[Stored items]

+ + + +

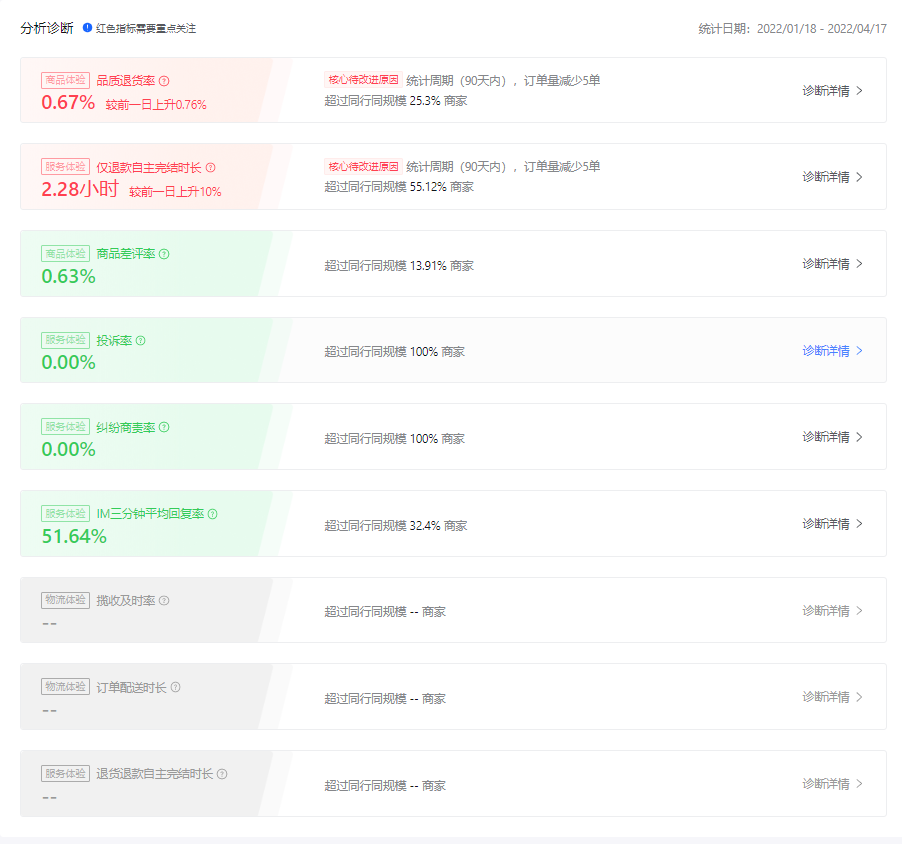Click help icon beside 退货退款自主完结时长
This screenshot has height=844, width=902.
222,774
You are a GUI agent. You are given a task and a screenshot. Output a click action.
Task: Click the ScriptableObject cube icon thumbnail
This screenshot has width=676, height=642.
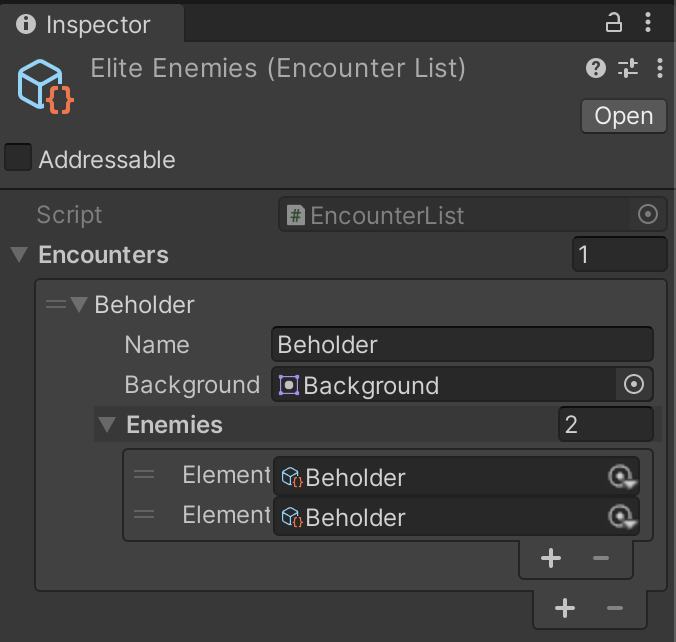click(x=45, y=87)
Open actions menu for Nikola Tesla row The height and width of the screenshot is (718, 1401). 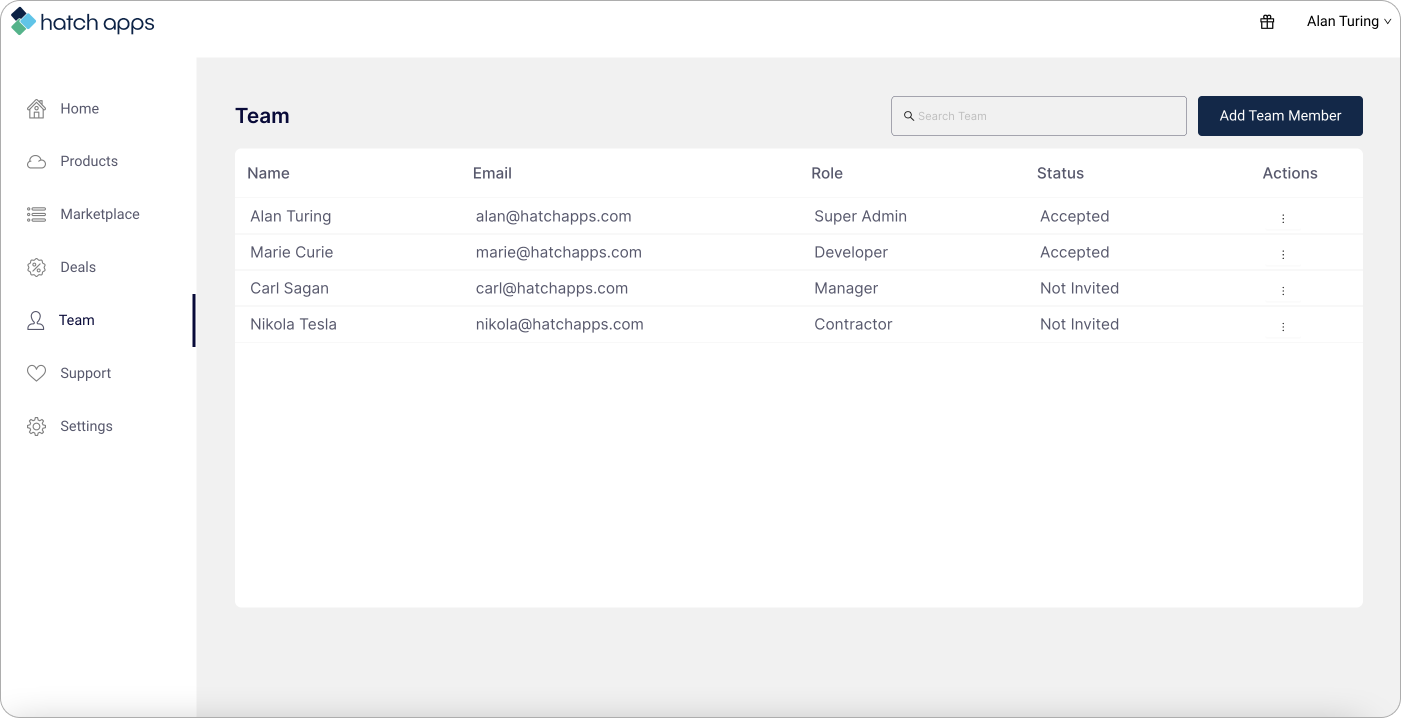coord(1283,326)
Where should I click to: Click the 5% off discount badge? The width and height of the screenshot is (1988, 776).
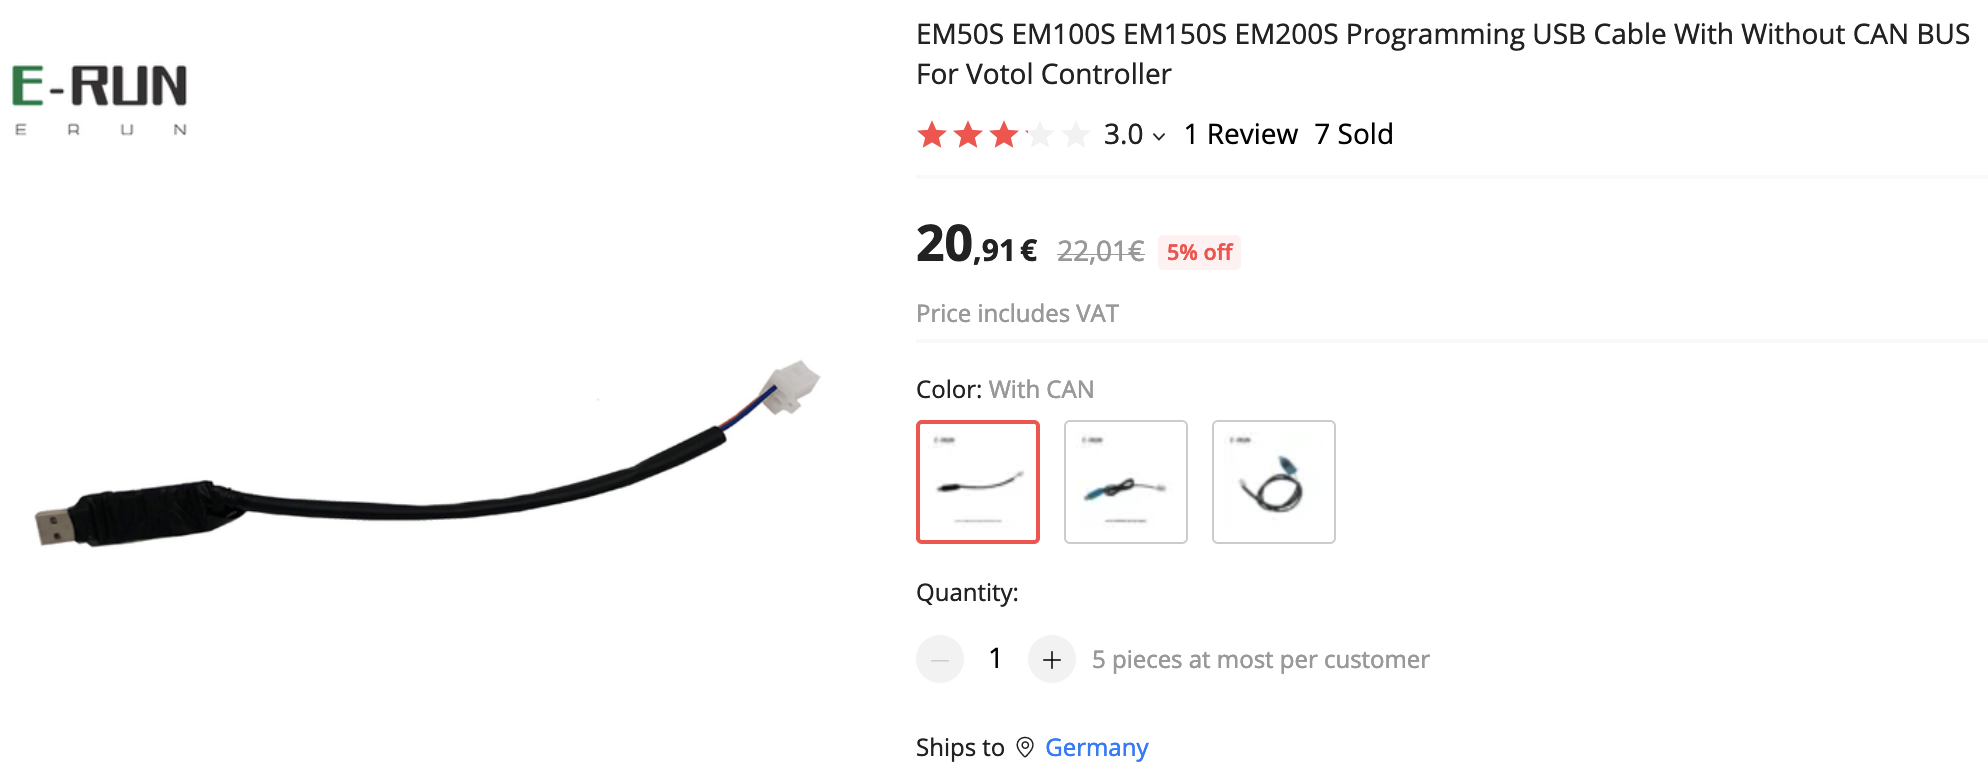click(x=1199, y=252)
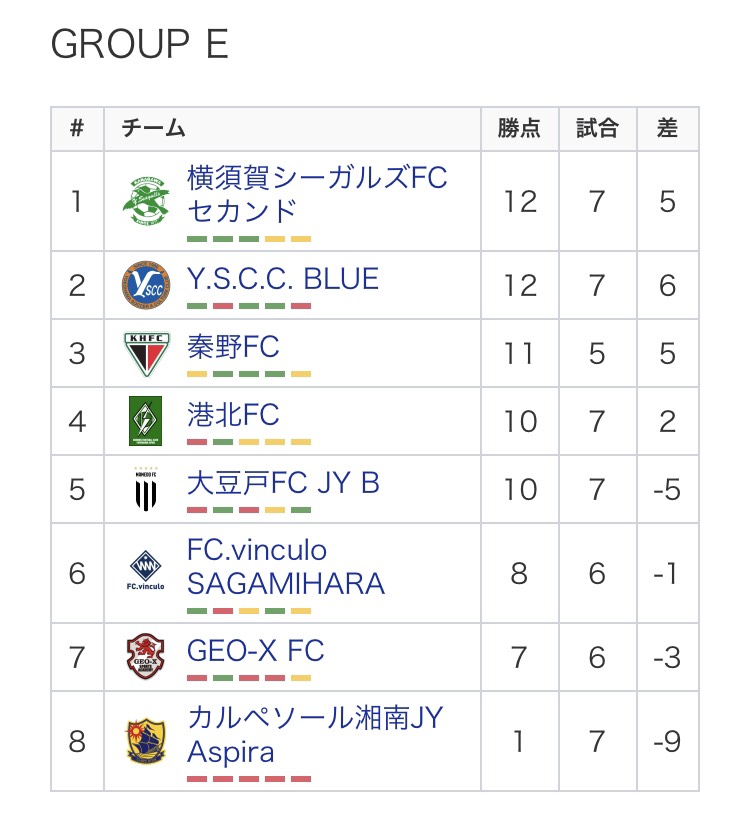The width and height of the screenshot is (750, 830).
Task: Click the green 港北FC logo
Action: 146,421
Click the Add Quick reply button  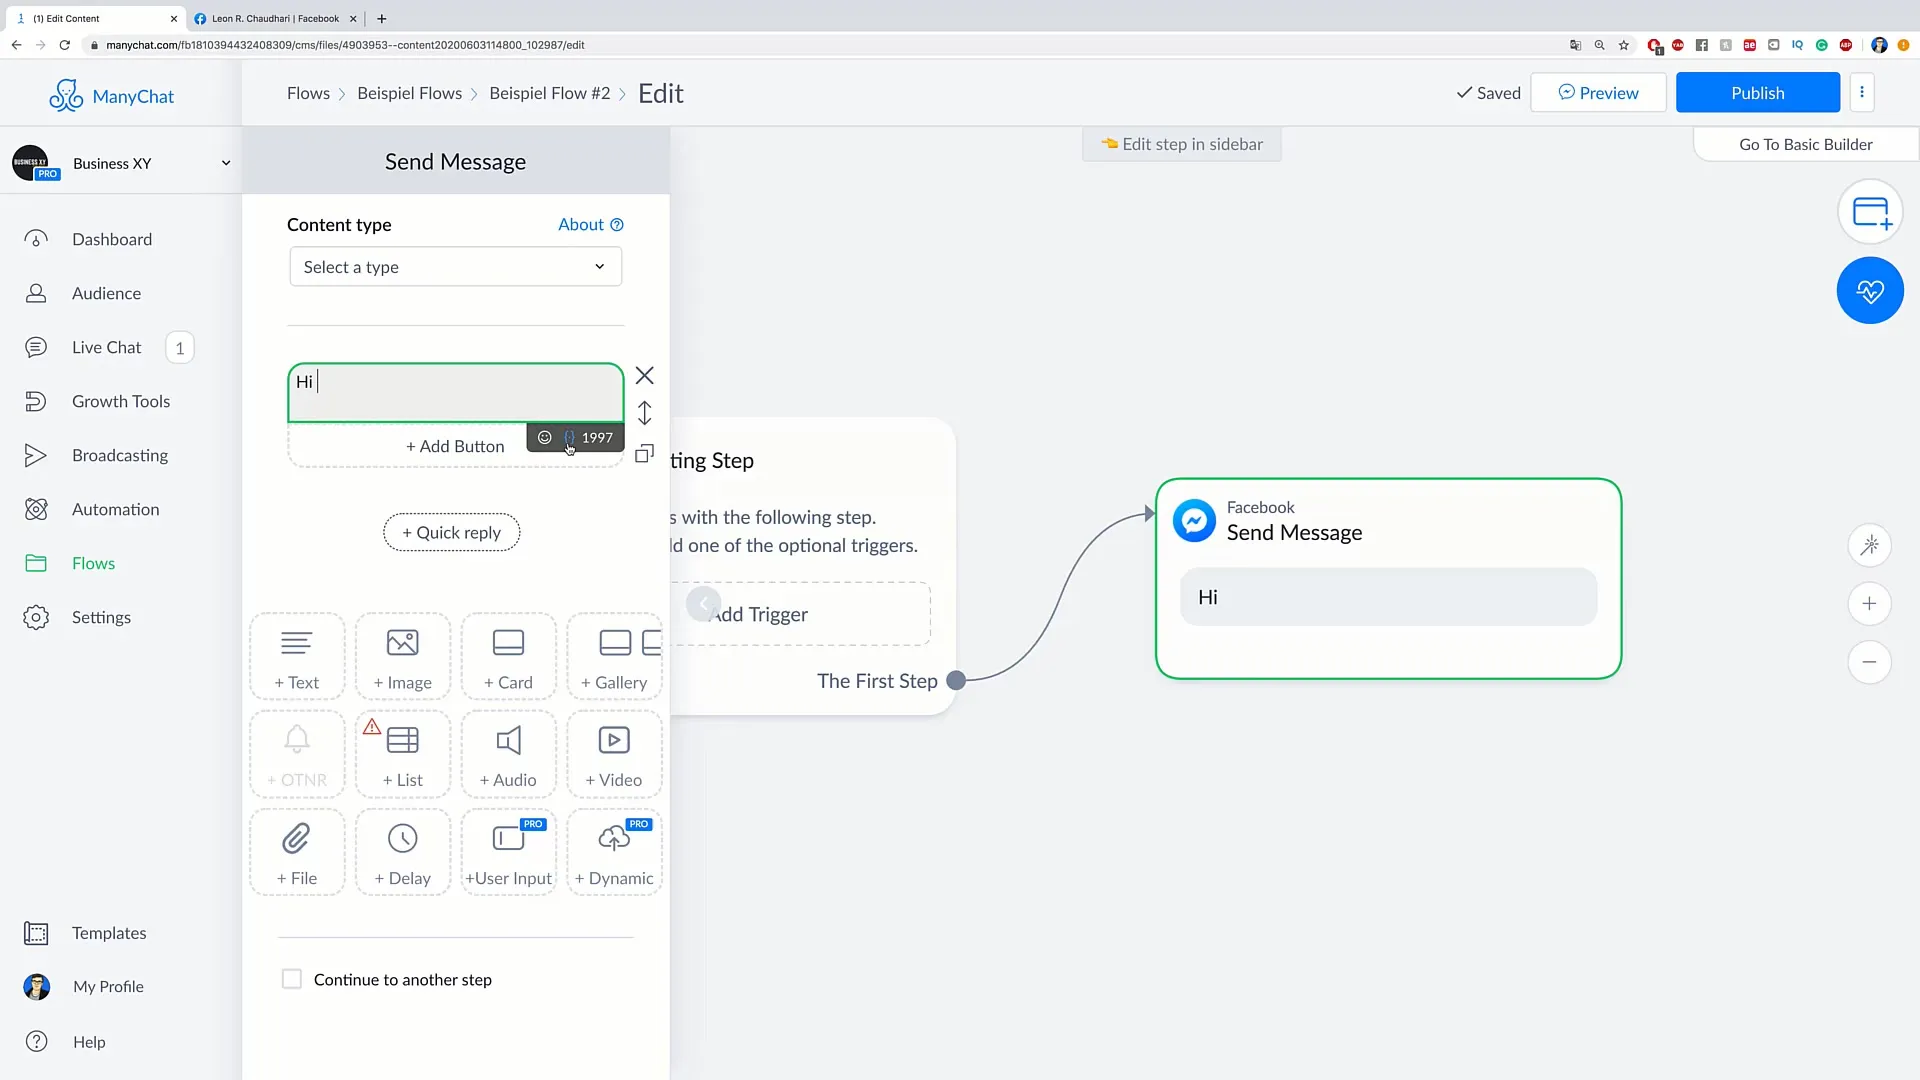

+ + + +

_TASK ITEM:_ Exact copy required, pictures excluded: the lines from the one holding "Where should I" through the last line of the data, both ends included.

_RESULT FOR THIS EXERCISE:_
Where should I click to: Click the 5% off discount badge? The width and height of the screenshot is (1988, 776).
click(x=1199, y=252)
The width and height of the screenshot is (750, 830).
Task: Click the green 港北FC logo
Action: 146,421
Click the Add Quick reply button  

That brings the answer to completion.